Temperatuur beïnvloedt de snelheid waarmee verwering en organische ontbinding optreden. Met koudere en drogere omstandigheden kunnen deze processen langzaam zijn en met warme en vochtige omstandigheden kunnen ze relatief snel zijn.

De regen lost een deel van de bodemmaterialen op en houdt enkele anderen opgeschort. Het water draagt ​​of filtert deze materialen door de grond. In de loop van de tijd kan dit proces de grond veranderen en het minder vruchtbaar maken.

topografie

De vorm, lengte en helling van de hellingen beïnvloeden de drainageprocessen. Het aspect van een helling bepaalt het type vegetatie en geeft de hoeveelheid regenwater aan die is ontvangen.
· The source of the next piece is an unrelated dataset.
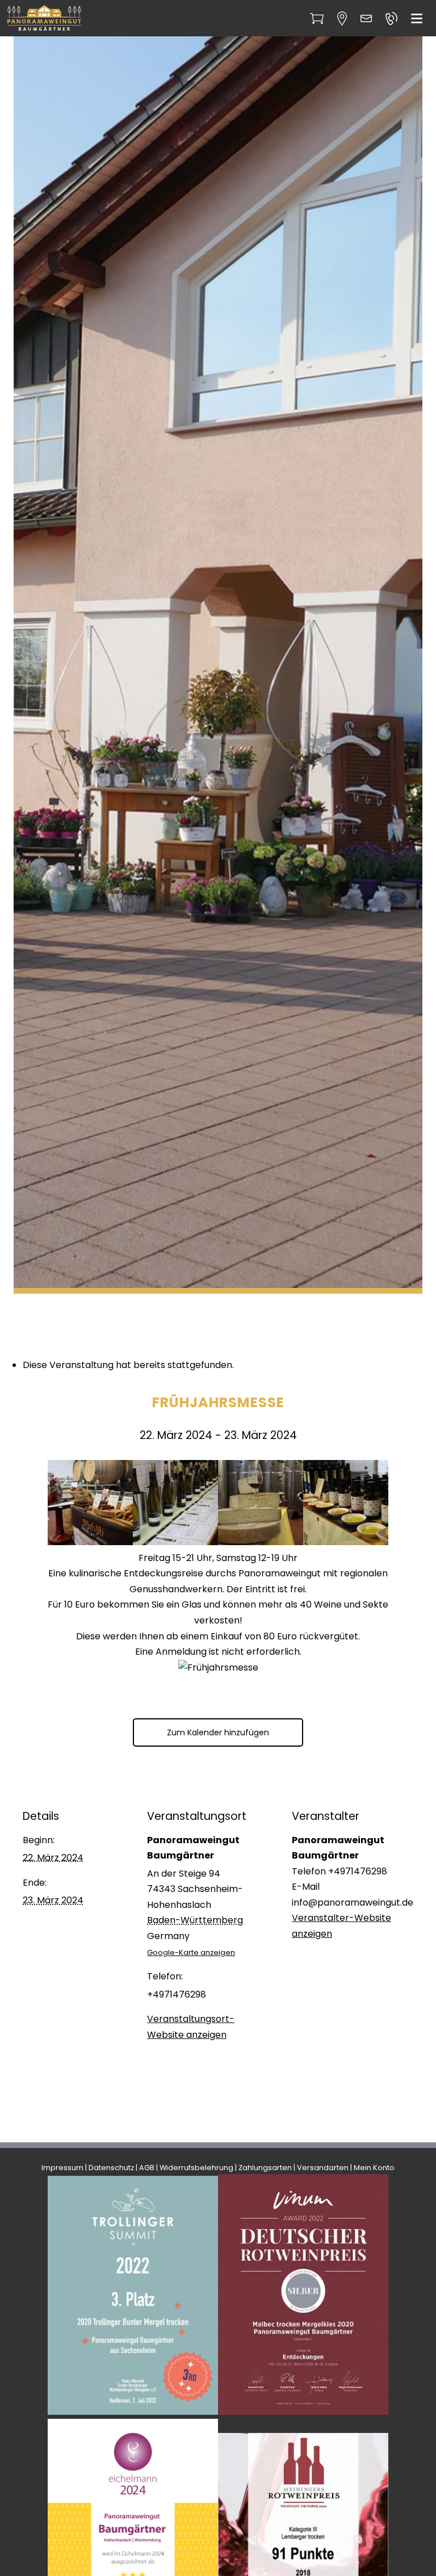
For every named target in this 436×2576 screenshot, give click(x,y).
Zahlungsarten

De bodemmaterialen worden progressief verplaatst in het natuurlijke landschap door de werking van water, zwaartekracht en wind. Op deze manier zijn de op steile hellingen aanwezige bodems veel dunner. Op deze manier omvatten de soorten bodem die worden getransporteerd:

  • Alluviaal: die vervoerd door de regen.
  • Coluviaal: die getransporteerd door zwaartekracht.
  • Windturbines: die getransporteerd door de wind.
tijd

De eigenschappen van de bodem kunnen variëren afhankelijk van hoe lang de bodem is blootgesteld aan erosie.

Materialen die recent zijn gedeponeerd als die van een lawine vertonen geen tekenen van ontwikkelingsactiviteiten. De mineralen van de rotsen worden onderworpen aan meer verweringsprocessen en vormen zo materialen zoals kleien en ijzer- en aluminiumoxiden. 

Stadia in de bodemvorming

Alle bodemvormende activiteit begint met de accumulatie van het moedermateriaal. Deze fase wordt gevolgd door de accumulatie van organisch materiaal op het oppervlak.

Sommige pioniersoorten zoals grassen en algen leven en sterven op dit oppervlak en organisch materiaal begint zich op te hopen zowel aan de oppervlakte als in het interieur waar de wortels werden gevonden..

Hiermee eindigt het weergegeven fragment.